Als bagger volgens een uitgevoerd msPAF toets verspreidbaar blijkt te zijn, mag deze op aangrenzende percelen verspreid worden of mag hier een weilanddepot worden ingericht voor het ontwateren van de baggerspecie. Met aangrenzende percelen wordt bedoeld percelen die aan de te baggeren watergang grenzen. In de praktijk wordt doorgaans aangehouden dat:

  • -

    de bagger in ieder geval binnen het zelfde waterhuishoudkundige gebied wordt verspreid

  • -

    de afstand tussen de te baggeren watergang en het perceel waarop de bagger verspreid wordt niet groter is dan 3 kilometer.

 

Voorwaarden

Als uit het vooronderzoek dat genoemd is in artikel 6, gebleken is dat er geen andere verdachte omstandigheden aan de orde zijn, mag de bagger zonder bewijsmiddel op de landbodem verspreid worden.

  • 7.

    Afstemming met andere bevoegde gezagen

 

De inhoud van dit beleidskader is afgestemd met de provincie Utrecht. De noodzaak hiervan is gelegen in het feit dat toemaakdekgrond ook sterk verontreinigd kan zijn. Dit betekent dat soms de gemeente (bij niet-ernstig verontreinigde grond) en soms de provincie (bij ernstig verontreinigde grond) bevoegd gezag is bij het hergebruiken/toepassen van grond binnen het toemaakdekgebied.

 

Om het hergebruiken/toepassen van grond mogelijk te maken, zonder dat gebiedsgericht bodembeleid is vastgesteld, zal ook de provincie een beleidsregel vaststellen om deze werkzaamheden te kunnen gedogen.

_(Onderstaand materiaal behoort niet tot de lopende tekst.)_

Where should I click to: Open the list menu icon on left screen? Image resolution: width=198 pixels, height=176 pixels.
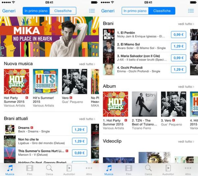point(92,11)
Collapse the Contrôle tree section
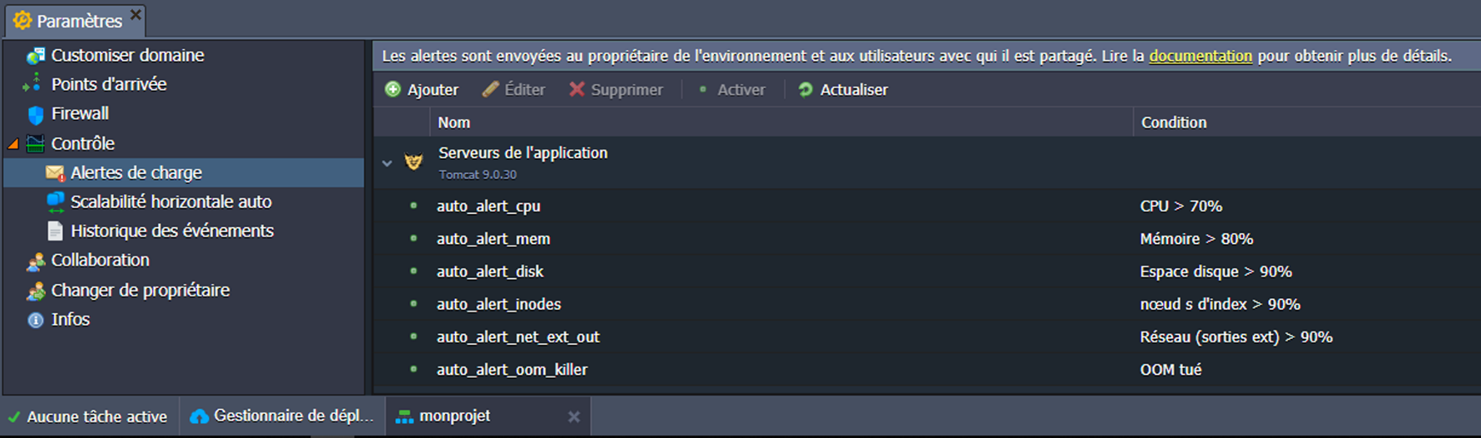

De provincie Utrecht is ook betrokken geweest bij de tot standkoming van het concept-handelingskader (zie bijlage 3: Literatuurlijst, nr. 32). De provinciale beleidsregel, zal net als onderhavige gemeentelijke beleidsregel, gebaseerd worden op dit concept-handelingskader. Het onderdeel dat handelt over het verspreiden/toepassen van bagger is afgestemd met de waterbeheerders in het toemaakdekgebied, o.a. het Hoogheemraadschap De Stichtse Rijnlanden en Waternet.